Given task. Rewrite the records below so that "Image resolution" becomes "Screen resolution" in every place it appears, leaving everything else unchanged.

Items listed in a dataset:
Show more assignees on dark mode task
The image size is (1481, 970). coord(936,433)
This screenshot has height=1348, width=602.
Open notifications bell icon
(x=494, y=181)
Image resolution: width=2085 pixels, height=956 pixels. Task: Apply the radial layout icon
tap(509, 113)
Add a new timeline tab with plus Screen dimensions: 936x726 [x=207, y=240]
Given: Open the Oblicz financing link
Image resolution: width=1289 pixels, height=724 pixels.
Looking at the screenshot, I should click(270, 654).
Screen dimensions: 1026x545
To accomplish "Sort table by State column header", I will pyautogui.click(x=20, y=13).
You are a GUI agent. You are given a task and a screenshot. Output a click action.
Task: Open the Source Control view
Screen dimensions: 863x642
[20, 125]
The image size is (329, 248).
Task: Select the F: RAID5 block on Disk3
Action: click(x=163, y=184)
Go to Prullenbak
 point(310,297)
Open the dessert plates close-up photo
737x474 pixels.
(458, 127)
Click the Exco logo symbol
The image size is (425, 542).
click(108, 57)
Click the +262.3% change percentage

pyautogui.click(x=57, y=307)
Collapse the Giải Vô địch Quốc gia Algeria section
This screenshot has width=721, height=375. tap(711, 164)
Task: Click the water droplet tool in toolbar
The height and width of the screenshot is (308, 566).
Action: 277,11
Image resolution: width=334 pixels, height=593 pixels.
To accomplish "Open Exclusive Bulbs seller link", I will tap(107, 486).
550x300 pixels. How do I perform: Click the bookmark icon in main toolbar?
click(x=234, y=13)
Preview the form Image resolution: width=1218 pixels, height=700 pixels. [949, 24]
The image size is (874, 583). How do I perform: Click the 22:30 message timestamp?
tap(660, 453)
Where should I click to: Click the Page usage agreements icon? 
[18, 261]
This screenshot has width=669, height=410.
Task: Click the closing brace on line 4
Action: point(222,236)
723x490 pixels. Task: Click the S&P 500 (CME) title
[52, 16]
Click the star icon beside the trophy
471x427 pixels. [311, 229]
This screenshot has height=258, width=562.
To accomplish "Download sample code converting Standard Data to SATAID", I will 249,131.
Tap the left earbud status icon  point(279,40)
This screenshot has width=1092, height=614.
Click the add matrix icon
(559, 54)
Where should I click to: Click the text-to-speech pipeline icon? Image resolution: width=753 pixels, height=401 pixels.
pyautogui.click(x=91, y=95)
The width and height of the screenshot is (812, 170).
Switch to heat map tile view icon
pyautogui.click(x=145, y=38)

Finished task.
Show more assignees on dark mode task
The image size is (1481, 970). coord(936,433)
This screenshot has height=1348, width=602.
Open notifications bell icon
(x=494, y=181)
Screen resolution: width=2085 pixels, height=956 pixels. Task: Apply the radial layout icon
tap(509, 113)
Add a new timeline tab with plus Screen dimensions: 936x726 [x=207, y=240]
Given: Open the Oblicz financing link
Screen resolution: width=1289 pixels, height=724 pixels.
Looking at the screenshot, I should click(270, 654).
Screen dimensions: 1026x545
To accomplish "Sort table by State column header", I will pyautogui.click(x=20, y=13).
You are a GUI agent. You are given a task and a screenshot. Output a click action.
Task: Open the Source Control view
Screen dimensions: 863x642
[20, 125]
The image size is (329, 248).
Task: Select the F: RAID5 block on Disk3
Action: click(x=163, y=184)
Go to Prullenbak
 point(310,297)
Open the dessert plates close-up photo
737x474 pixels.
(458, 127)
Click the Exco logo symbol
The image size is (425, 542).
click(108, 57)
Click the +262.3% change percentage

pyautogui.click(x=57, y=307)
Collapse the Giải Vô địch Quốc gia Algeria section
This screenshot has width=721, height=375. tap(711, 164)
Task: Click the water droplet tool in toolbar
The height and width of the screenshot is (308, 566).
Action: 277,11
Screen resolution: width=334 pixels, height=593 pixels.
To accomplish "Open Exclusive Bulbs seller link", I will tap(107, 486).
550x300 pixels. How do I perform: Click the bookmark icon in main toolbar?
click(x=234, y=13)
Preview the form Screen resolution: width=1218 pixels, height=700 pixels. [949, 24]
The image size is (874, 583). How do I perform: Click the 22:30 message timestamp?
tap(660, 453)
Where should I click to: Click the Page usage agreements icon? 
[18, 261]
This screenshot has width=669, height=410.
Task: Click the closing brace on line 4
Action: point(222,236)
723x490 pixels. Task: Click the S&P 500 (CME) title
[52, 16]
Click the star icon beside the trophy
471x427 pixels. [311, 229]
This screenshot has height=258, width=562.
To accomplish "Download sample code converting Standard Data to SATAID", I will 249,131.
Tap the left earbud status icon  point(279,40)
This screenshot has width=1092, height=614.
Click the add matrix icon
(559, 54)
Where should I click to: Click the text-to-speech pipeline icon? Screen resolution: width=753 pixels, height=401 pixels.
pyautogui.click(x=91, y=95)
The width and height of the screenshot is (812, 170).
Switch to heat map tile view icon
pyautogui.click(x=145, y=38)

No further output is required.